Bea Keluar Ekspor Mineral Tak Rugikan Pengusaha
Berita

Bea Keluar Ekspor Mineral Tak Rugikan Pengusaha

Berlakunya UU Minerba dinilai berdampak positif bagi pertumbuhan investasi di Indonesia.

Oleh:
FAT
Bacaan 2 Menit
Bea Keluar Ekspor Mineral Tak Rugikan Pengusaha
Hukumonline
Menteri Energi dan Sumber daya Mineral (ESDM) Jero Wacik yakin bahwa bea keluar ekspor mineral yang terdapat di PP No. 1 Tahun 2014 tentang Perubahan Kedua PP No. 23 Tahun 2010 tentang Pelaksanaan Kegiatan Usaha Pertambangan Mineral dan Batubara atau dikenal dengan Larangan Ekspor Mineral Mentah tak akan merugikan pengusaha.

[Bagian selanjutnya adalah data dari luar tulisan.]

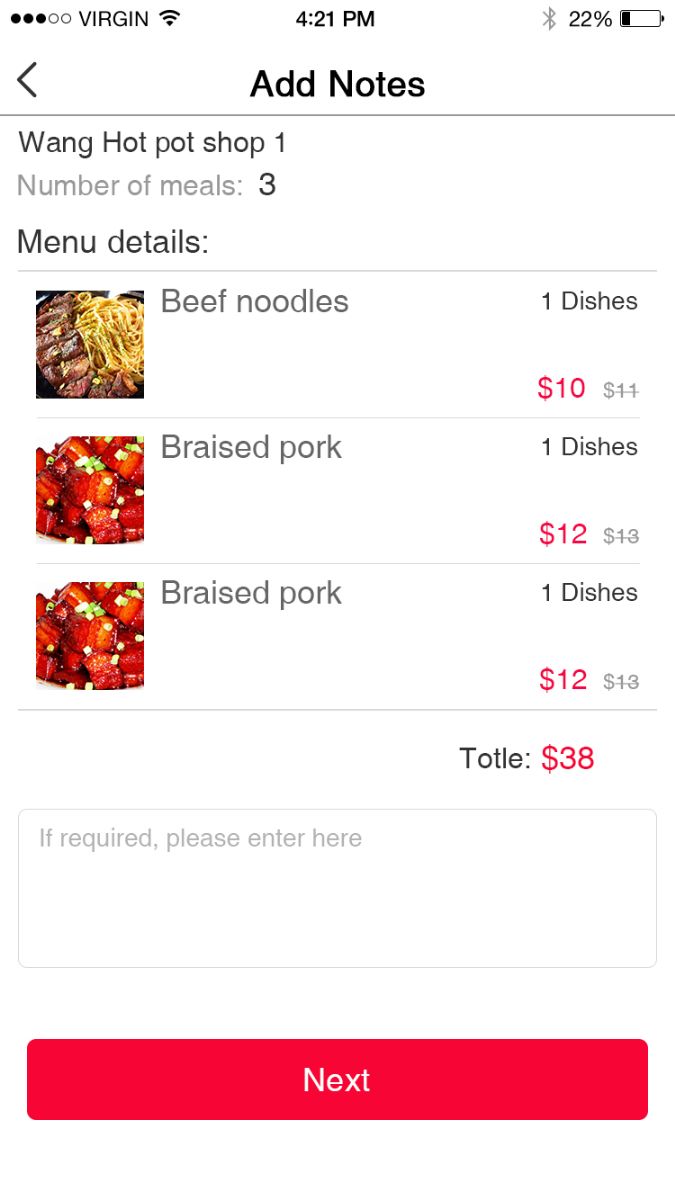Tap the 1 Dishes label for Beef noodles

point(589,301)
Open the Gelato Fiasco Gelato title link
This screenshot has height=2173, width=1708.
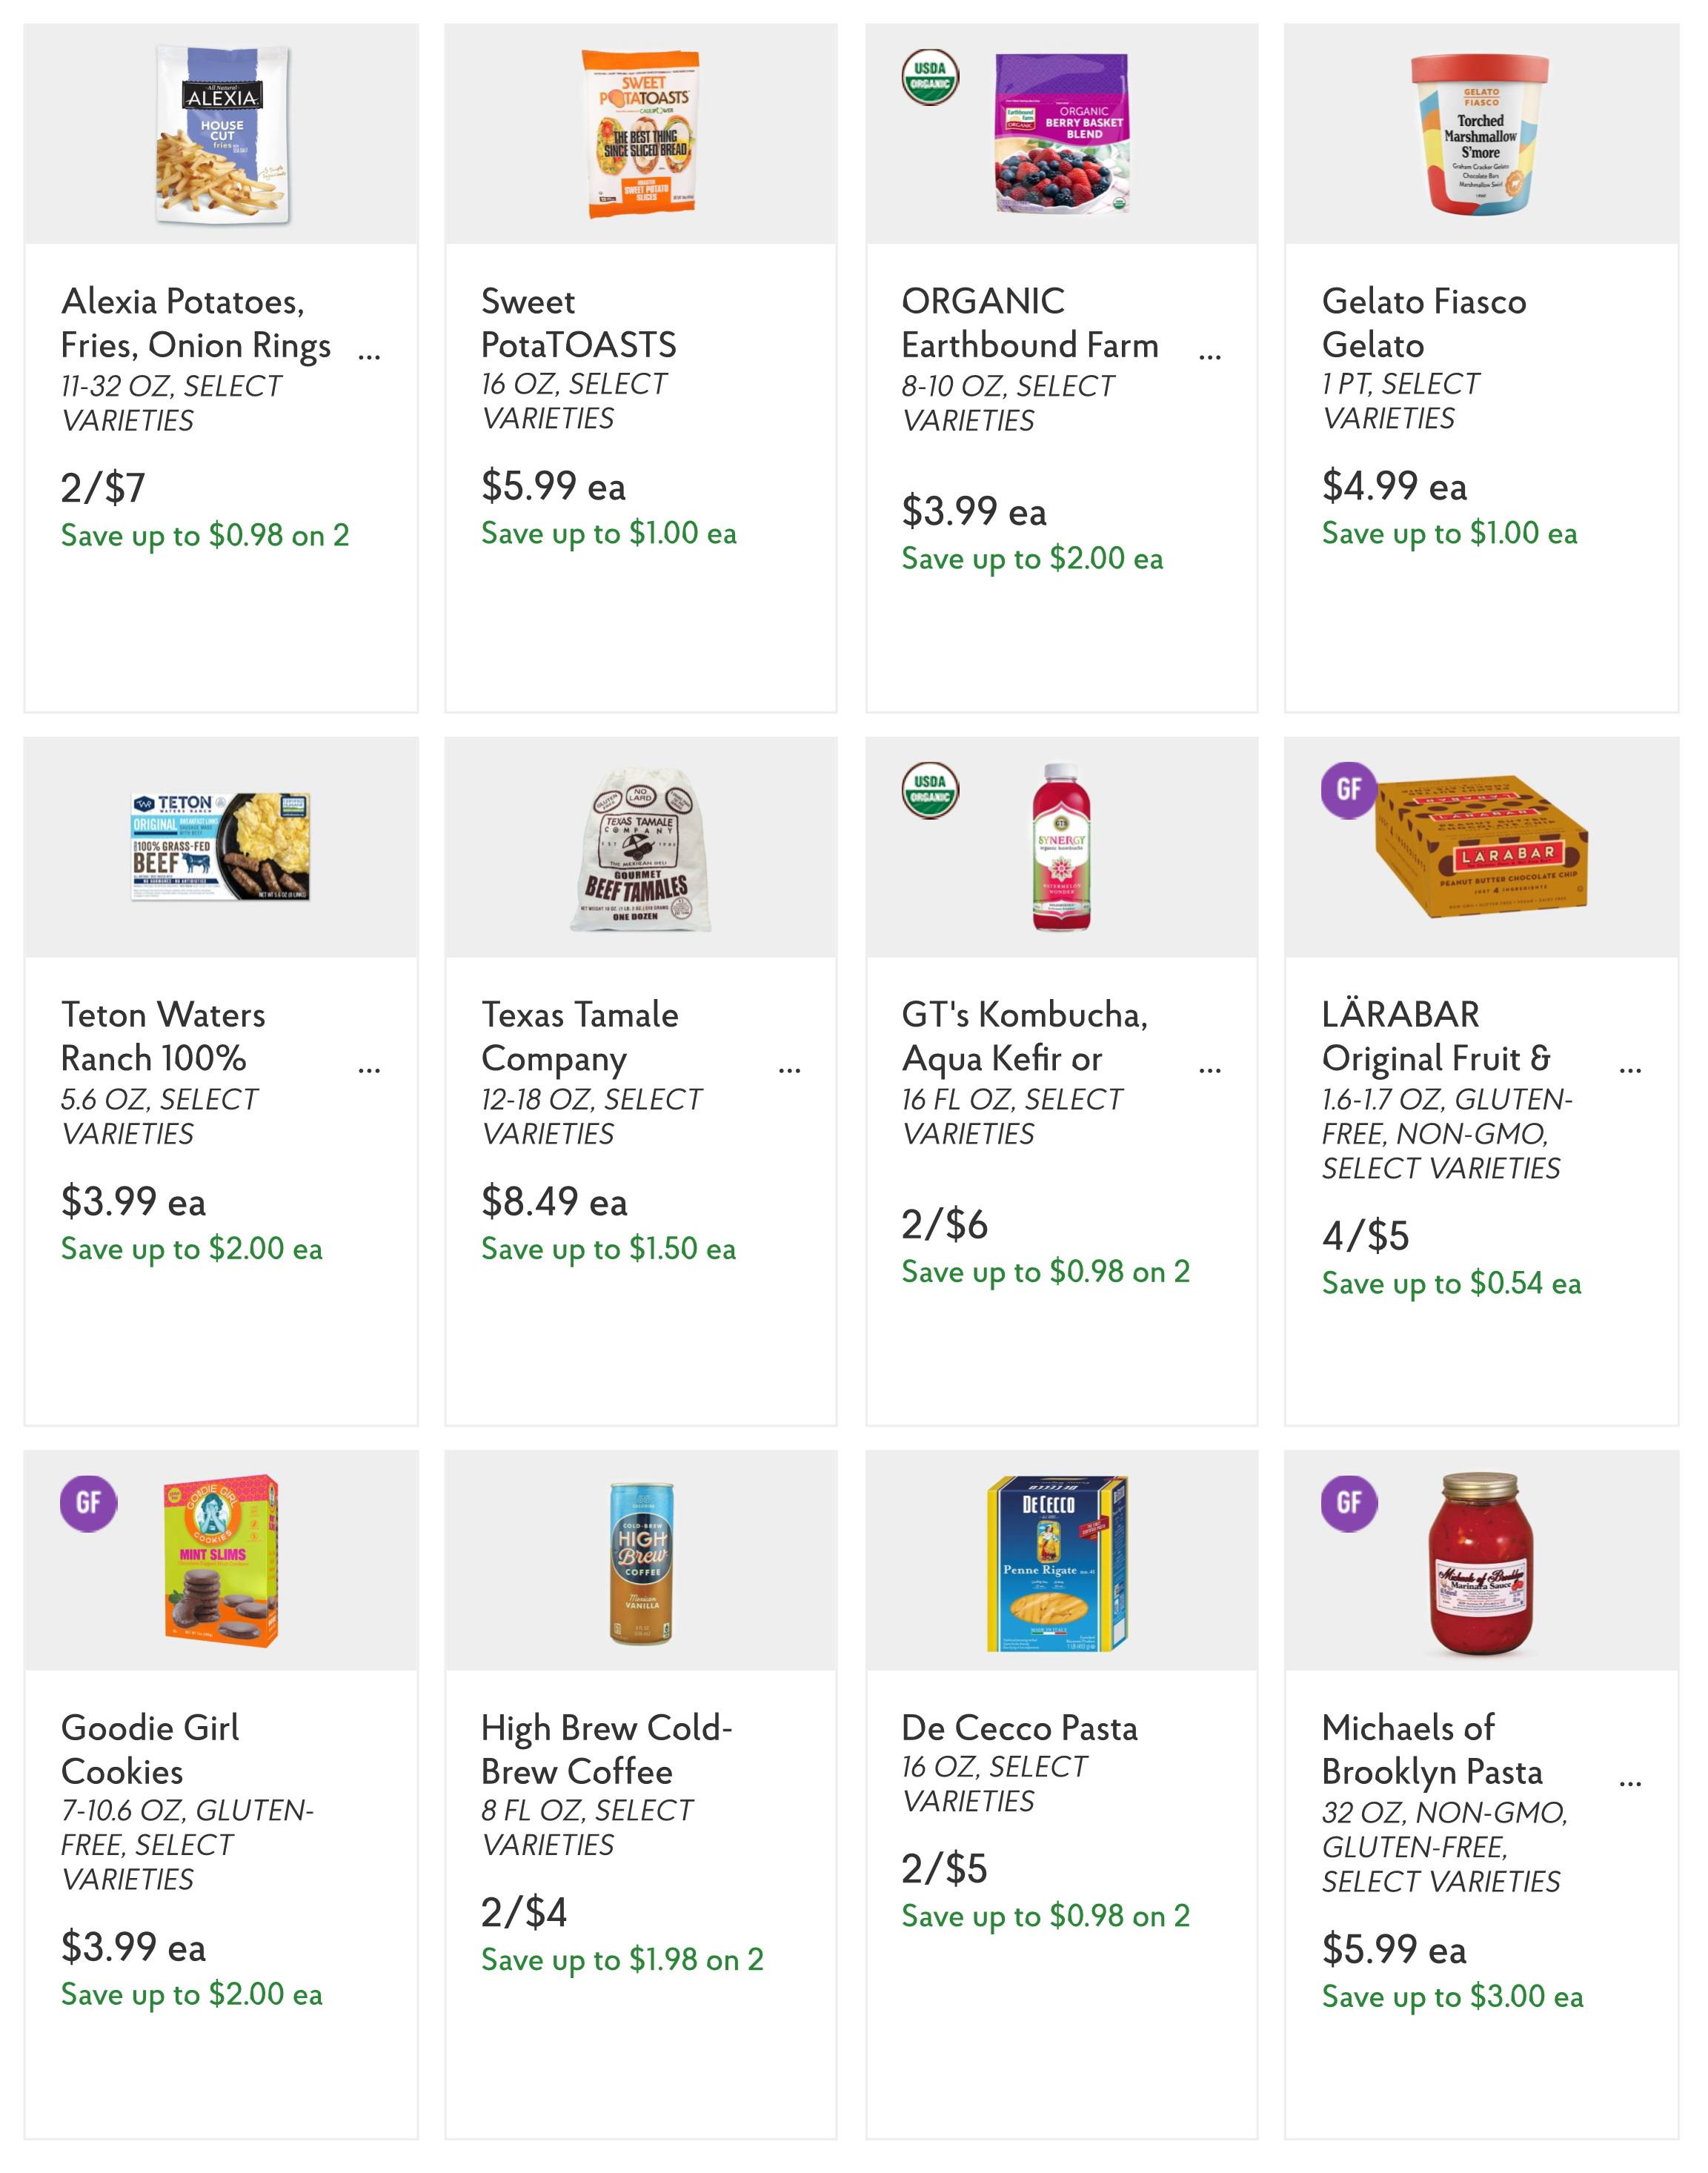(x=1424, y=323)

Alasannya, mineral yang diekspor setelah dimurnikan akan semakin tinggi harganya.

“Material yang diekspor harganya jauh lebih tinggi, kena biaya keluaran sebetulnya tidak rugi,” kata Jero di Komplek Parlemen di Jakarta, selasa (28/1).

Atas dasar itu, lanjut Jero, PP tersebut bermaksud untuk memaksa perusahaan tambang memurnikan hasil pertambangannya. Salah satu caranya dengan membangun smelter baru yang bertujuan untuk mengolah atau memurnikan hasil tambangnya. “Kalau perusahaan mau buat smelter, selesai itu,” katanya.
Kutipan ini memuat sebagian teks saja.